The Women’s March on Washington

The Women’s March this past Saturday, Jan. 21 was highly successful, but not for the reasons you may think. If you were expecting the new president to change his mind on women’s rights, perhaps you are being a bit too idealistic. This beautiful global demonstration will most likely not have any effect on Trump’s policy decisions—that old dog apparently considers basic human rights to be a new trick not worth learning. However, the Women’s March on Washington and its hundreds of international sister marches have already had a resounding impact throughout the whole world.

On January 21, 2017, millions of women around the world marched for a variety of rights. The major principles listed on the Women’s March website include ending violence, reproductive rights, LGBTQ+ rights, worker’s rights, civil rights, disability rights, immigrant rights and environmental justice. This was not an anti-Trump march; that being said, Donald Trump directly opposes or refuses to recognize the importance of many of these rights. It is no coincidence that the March occurred the day after his inauguration.
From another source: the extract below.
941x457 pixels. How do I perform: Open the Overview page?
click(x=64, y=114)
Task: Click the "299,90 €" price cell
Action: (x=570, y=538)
Watching Trump’s inauguration was like watching a scene from “The Hunger Games.” Most of what he was saying sounded reasonable. We should put America first! But anyone who knows even the littlest bit about his policies knows the dark meaning behind these words. Putting America first means putting white, male, Christian Americans first. It means putting immigrants, people of color, women, people with disabilities and the environment last. In a terrifying update, the new White House website no longer has any information on civil rights, disabilities, healthcare or LGBTQ+ rights. When Donald Trump said he was putting America first, I heard the absent voices of everyone he is putting last.

Those voices were heard during the Women’s March. Looking at photos and videos from the event, I felt so much pride in my fellow Americans, including all the Lawrentians who participated in the marches, whether in Washington D.C. or its sister marches. Men, women and non-binary people marched alongside one another to show that no voice can be stifled. The Women’s March received media attention from every major news outlet. It became impossible to report on the Inauguration without reporting the millions of protestors marching around the world the very next day. This was one of the most successful aspects of the Women’s March—amongst the hatred and silence perpetuated by Trump’s inauguration, women and marginalized peoples were able to see that their rights still matter to millions of people around the world.
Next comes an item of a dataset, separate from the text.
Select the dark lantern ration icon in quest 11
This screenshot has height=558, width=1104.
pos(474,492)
The global implications of the Women’s March are especially important. At sister marches in countries around the world, people marched in solidarity with Americans, but they also marched for improvements in their own nations. In Israel, where tensions are still high regarding Israeli settlements in Palestinian territories, a sister march included support for Palestinian rights. It is clear from the hundreds of international sister marches that gender justice, racial justice and economic justice are not solely American issues. The scope of protestors around the world prove that the women who marched on Washington are not just whining “me-generation babies” as opponents might be quick to assume. The rights that American women and allies fight for are real, they are important and they are global.

After the Women’s March, there was some backlash among those who were upset that the event was not intersectional enough. Some of the complaints included that the “pussy hats” and signage related to female genitalia were isolating to the trans* community. Not all women have vaginas! And some people with vaginas are not women. Others were angry that so many people got together for this march but were suspiciously absent at other marches for marginalized people. One particularly poignant sign that went viral read “I’ll see you nice white ladies at the next #blacklivesmatter march, right?”
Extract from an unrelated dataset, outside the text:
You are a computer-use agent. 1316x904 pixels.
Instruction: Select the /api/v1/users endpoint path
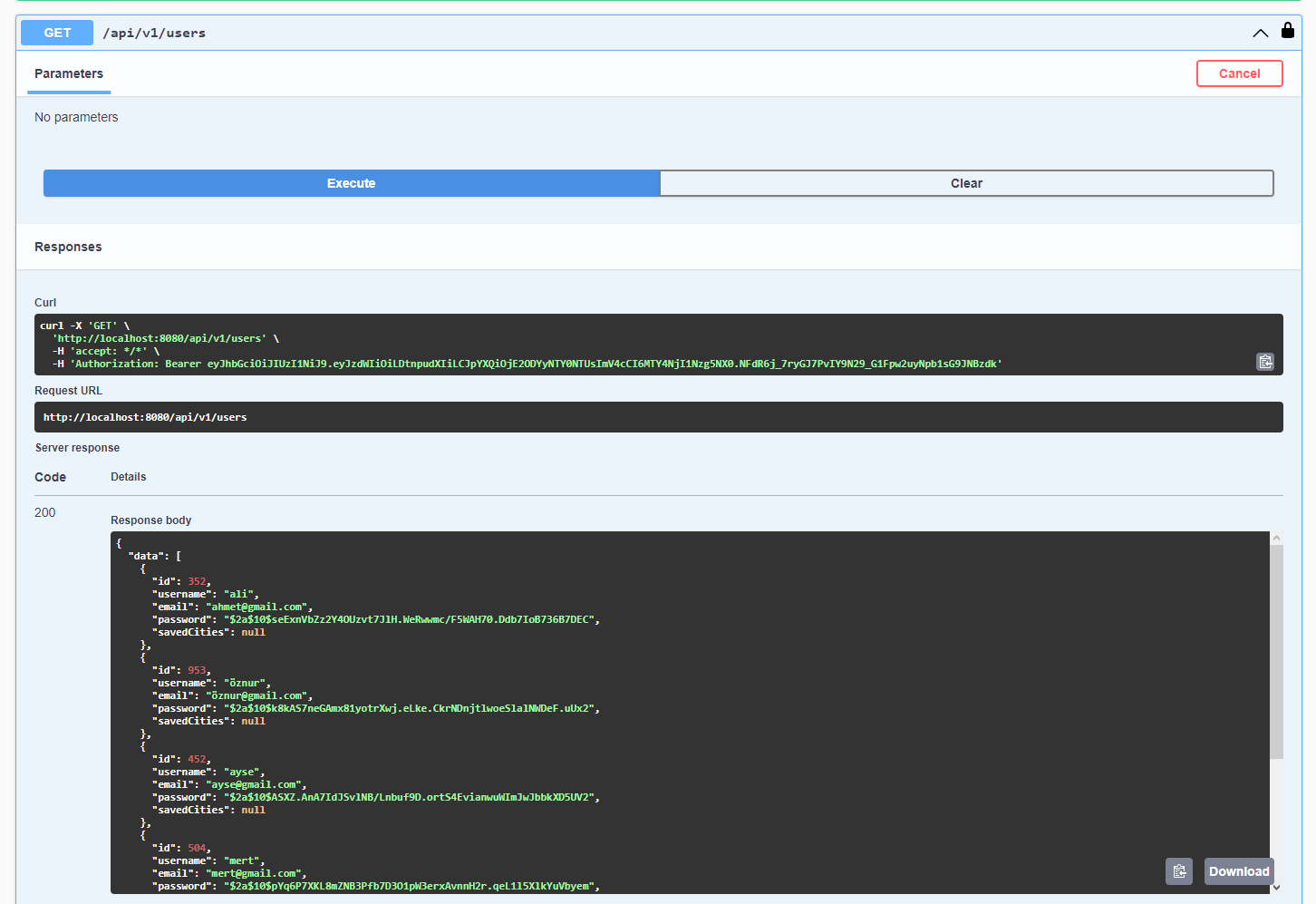154,33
These are all valid complaints. It seems as though some of the basic principles of the march were not reflected in the signs and attitudes of some of the protestors. However, representing and fighting for the rights of all intersecting marginalized people was the original goal of the march. The protest was also a good platform to continue these discussions. I highly doubt that many of the people wearing pink cat-ear hats thought about the ways that they were leaving out trans* people. Hopefully, these concerns can continue to be voiced so that future events or protests can be more inclusive and allies can continue to learn how to respect all members of society.

As a whole, the Women’s March was incredibly successful. Thank you to all the women and allies who participated and fought for the rights of human beings around the world. The fight continues. If you would like to become involved, the organizers of the march have begun a new campaign called “10 Actions/100 Days.” A collective action will be taken every 10 days for the first 100 days of Trump’s presidency. The first action has already been published—to write postcards to your Senators letting them know how important these issues are to you. Our elected officials work for us, so if something is important to you, let them know! Womensmarch.com, the official website, has printable postcards and will post the next collective action soon. The website encourages allies to get together and make filling out the postcards into a fun event. Get together with your friends, make some food and let your representatives know that people’s rights are still important to you!